**İş talebi A:** Belge alıntısına göre Orhan Veli 1933'te İstanbul'a gidince hangi bölüme kaydolur?
**İş talebi B:** Üç şairin ilk yıllarını anlatan belge alıntısını kaldığı yerden devam ettirerek bir sonraki bölümü yazın.

**Belge alıntısı:**

Üç arkadaş Sesimiz dergisinin dışında Oktay Rifat’ın amcası Cevat Rifat’ın İzmir’de baş muhabirliğini ve yazı işler müdürlüğünü yaptığı inkılâp dergisinde 1933 yılından itibaren yazı ve şiirlerini yayınlamaya başlarlar. Oktay Samih Rifat, adıyla yazdığı bu şiirleri: “Merdiven”, “Kadife”, “Komşunun Balkonu”, “Kör Kuyu”, “Kupa Kızı”, “Bıçak Altında”, “Tramvay”. “Evler”, “Serinleme” ve “Taşlıkta Akşam” adlarını taşımaktadır. Üçlü bir edebi muhitin zemini, sağlıklı bir biçimde oluşturulmaktadır. Orhan Veli, 1933’te İstanbul’a giderek İstanbul Üniversitesi Edebiyat Fakültesi felsefe bölümüne kaydolur. İki arkadaşı ise Ankara’da kalır ve yüksek öğrenimlerine burada devam ederler. İkisi de Hukuk Fakültesindedir. Rifat, 1937 yılında Ankara Üniversitesi Hukuk fakültesini bitirir. Orhan Veli’nin İstanbul’ da olduğu 1933-1936 yılları arasında üç şairin de sesi kesilir. Üç genç, lise öğrenimlerinden sonra bir süre şiir yazmaya ara vermiştir ancak Kanık’ın 1936 yılında Ankara’ya dönmesiyle şiir çalışmalarına yeniden başlarlar.

**Mevcut veriler:**
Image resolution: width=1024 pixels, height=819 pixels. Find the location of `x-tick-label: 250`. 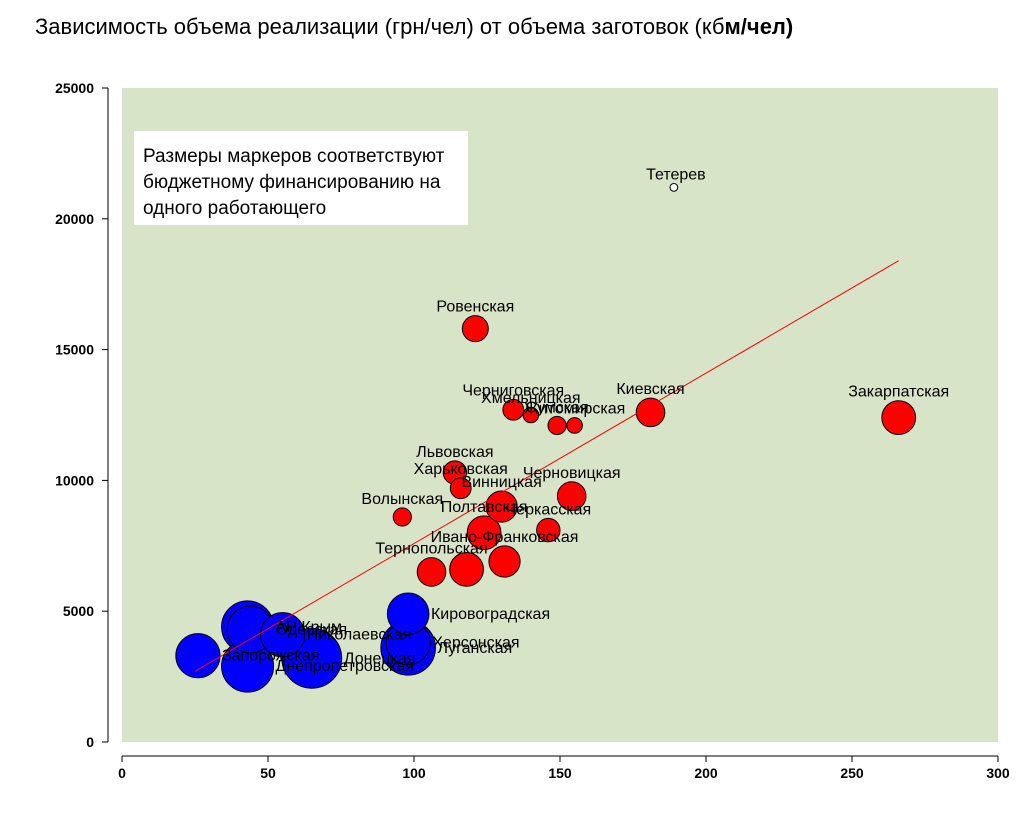

x-tick-label: 250 is located at coordinates (852, 773).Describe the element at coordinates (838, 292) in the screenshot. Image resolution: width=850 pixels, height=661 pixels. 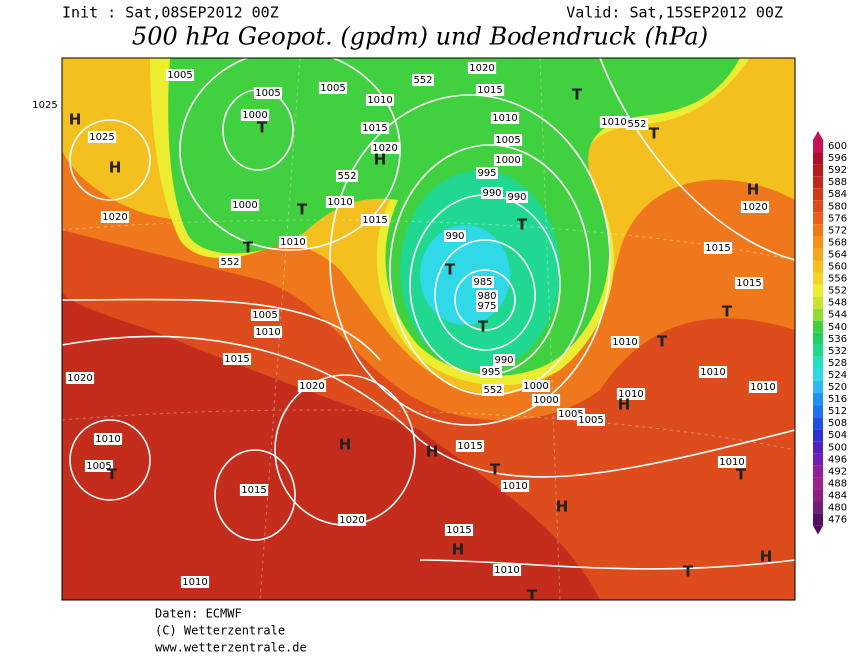
I see `colorbar-label: 552` at that location.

**Beklenen çıktı A:** İstanbul Üniversitesi Edebiyat Fakültesi felsefe bölümüne kaydolur.

**Beklenen çıktı B:**
Varlık dergisi Nahit Sırrı Örük ve Yaşar Nabi Nayır’ın yardımlarıyla 1936’nın son iki ayında üç şairin ürünlerini arka arkaya yayınlamaya başlar. Ağustos 1937’ye kadar hummalı bir biçimde ilk şiirlerini veren üçlü, böylece Garip hareketine doğru, adım adım yaklaşarak anılan hareketin estetik alt yapısını oluşturmanın arayışı içerisinde eylemde birliği tercih ederek kendilerini tanıtma imkanını sağlamışlardır. Cevat Çapan, Garip’in üç şairinin sağlam şiirsel zemininin Ankara Lisesi’ndeki Ahmet Hamdi Tanpınar gibi değerli hocalarının olmasının yanı sıra ailelerinden geldiğini şöyle belirtir: Bu konuda diğer bir şansları da geldikleri aileleri idi: Oktay Rifat’ın babası Samih Rifat şairdi. Mevleviliği iyi biliyordu. Orhan Veli’nin babasını Cumhurbaşkanlığı Senfoni Orkestrasında ton mayster olması, müzikten anlaması dikkat çekicidir. Onlar geleneksel şiiri çok iyi biliyorlar, şiire bir acemi gibi başlamıyorlar. Oktay Rifat, şiirin kaynaklarıyla çok içli dışlıdır. İşe başladıklarında bir acemi gibi başlamadılar şiirin ne olduğunu bilerek başladılar. Şiir için yararlanacakları kaynakları bilerek anlayarak başladılar.” (Çapan C. 2011)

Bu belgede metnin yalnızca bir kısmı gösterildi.